5 Homogeneity of individual land-based records
  • Individual temperature records from land sites are homogeneous [Conrad and Pollak, 1962] if the variations in the measurements result solely from regional-scale variations (at the scale of 10º×10º of latitude-longitude) in the weather and climate. Inhomogeneities result from many factors, some of which (instrument exposure, urbanization) have already been discussed. In addition, individual records may be affected by changes in site location, changes in the times each day the measurements are made, changes in the method used to calculate daily-and hence monthly-mean temperatures, and changes in instrumentation [see the recent review by [Trewin, 2010]].

    Several homogenization algorithms have been identified and assessed in recent years [see [Venema et al., 2012] for comparisons of the methods]. Once inhomogeneities are identified, the raw individual site records need to be adjusted to produce homogeneous time series. Adjustment factors are determined using station histories and metadata information (where this is available). Both physically-based corrections and corrections derived from objective statistical tests (comparing temperature time series from neighbouring sites) are estimated. Where necessary, adjustment factors are then calculated and the early parts of the records are made compatible with the most recent data. Additionally, those methods also calculate the uncertainties of the adjustments. While the effects of inhomogeneities vary from site to site, occasionally all the sites within a particular country may be affected (changes to exposure and urbanization both fall into this category in some countries). When this happens, homogeneity assessment using neighbours may not work well, as all series are likely to be similarly affected.

    For individual site records and for small-scale averages (such as at the single grid box level), homogenization is essential. As stated earlier, at this scale, site homogeneity issues are likely the most important of all the factors. At the hemispheric and global scale, however, because adjustments of both signs occur with similar frequencies, the adjustment factors tend to cancel. While there are uncertainties in adjustments at the site level, at larger scales the effects of such uncertainties are small compared to the SST biases and exposure issues (see section 4). The cancelling can be easily seen in a number of recent papers [e.g., Brohan et al. (2006, Fig. 4), Menne et al. (2009, Fig. 6), and locally for China in Xu et al. (2013, Fig. 3)]. Each of these figures shows histogram counts of the magnitude of adjustments, with the first two showing bimodal distributions with peaks for both positive and negative adjustments. The overall average of adjustments across multiple sites in a region is essentially zero. As station homogeneity is important at the local scale, adjustments are still made for individual sites since these are necessary to produce the best-possible gridded data.
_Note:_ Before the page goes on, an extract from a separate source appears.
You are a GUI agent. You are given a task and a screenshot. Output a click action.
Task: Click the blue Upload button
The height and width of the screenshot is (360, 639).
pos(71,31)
    Figure 1.  Hemispheric and global averages, based on land and marine data, from the four datasets discussed in this paper: HadCRUT4 [Morice et al., 2012]; NCEI/NOAA [Karl et al., 2015]; GISS [Hansen et al., 2010]; and Berkeley Earth (http://berkeleyearth.lbl.gov/auto/Global/Land_and_Ocean_summary.txt). The HadCRUT4 range encompasses the 5% and 95% values from their 100 ensembles [Morice et al., 2012]. The unadjusted data are from NCEI [Karl et al., 2015]. All data are expressed as anomalies from the 1961-90 average.
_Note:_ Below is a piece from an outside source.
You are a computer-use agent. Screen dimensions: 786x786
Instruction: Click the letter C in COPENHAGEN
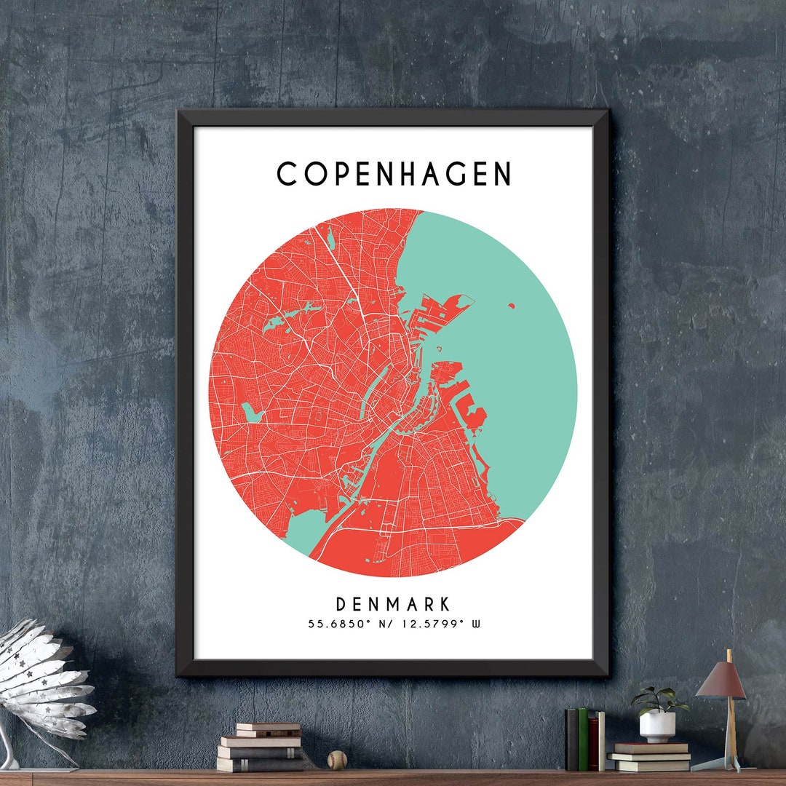pos(287,175)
    A more recent example of changes in instrumentation is the automation of measurements across whole countries and regions that has taken place during the last 25 years [e.g., for the U.S., in [Quayle et al., 1991]]. It is, however, possible to identify such changes and correct for them, provided dates of the changes are known. Another example from the USA is the change in observation time of daily maximum and minimum temperatures from late afternoon to early morning, which has been referred to as “time of observation bias” (TOB) and corrected for by [Karl et al., 1986]. The effect is noticeable because morning readings tend to be slightly cooler than those taken in the late afternoon. Figure 4 in [Menne et al., 2009] shows the effect of the TOB for the contiguous U.S. average from 1900, amounting to a difference of about 0.2{Invalid MML}C between adjusted and unadjusted data during the present decade. In other words, the TOB leads to a spurious cooling trend in the unadjusted data.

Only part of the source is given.